I have nothing against Norton or Petersen as actors, and neither of their portrayals of Will Graham are really all that bad. However, in both cases, they feel a bit too similar to other characters I’ve seen in other movies. They’re not invalid approaches, but they don’t feel like they stand out a lot when compared to various other detective figures, at least in my opinion. Dancy’s Graham is a whole different story. Not only does Dancy benefit from the series being able to do more than either film could accomplish, on account of being longer, but I feel it does a great job expanding on concepts present in those earlier versions (and, I presume, in the book), and creates a much more unique and fascinating character overall.
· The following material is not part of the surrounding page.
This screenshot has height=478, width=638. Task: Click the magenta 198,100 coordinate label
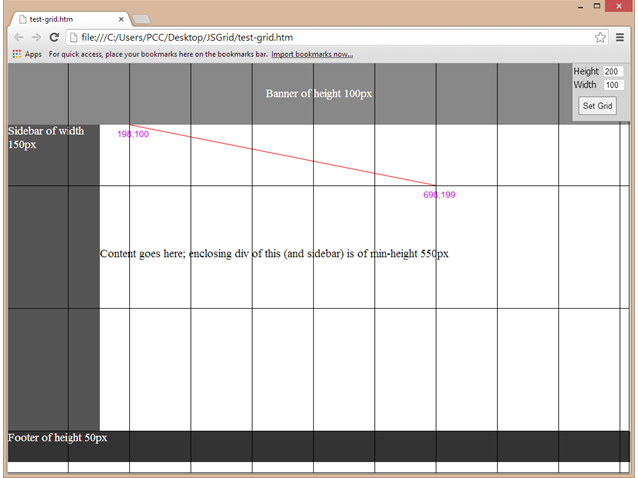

In “Hannibal,” Will starts off as a forensics instructor at the FBI academy. He has abandoned field work due to depression and stress, both of which are caused by his signature ability as a detective: Graham has what is termed as “pure empathy,” which allows him to almost literally see a crime through a killer’s eyes. He’s able to not only put the pieces together, as any great detective does, but he can actually FEEL the way the killer felt during the course of any crime. He can understand their motives and their emotional standpoints in a way nobody else seemingly can. While this ability does allow Will an advantage in solving cases, it’s just as much a curse as a blessing: some crimes you can understand on a basic, sympathetic level, sure, but Will has the strange ability to empathize with even the most depraved and disgusting human beings. Somewhere deep down, he feels he’s just as rotten as any murderer, and so his skills are also something he struggles to contain.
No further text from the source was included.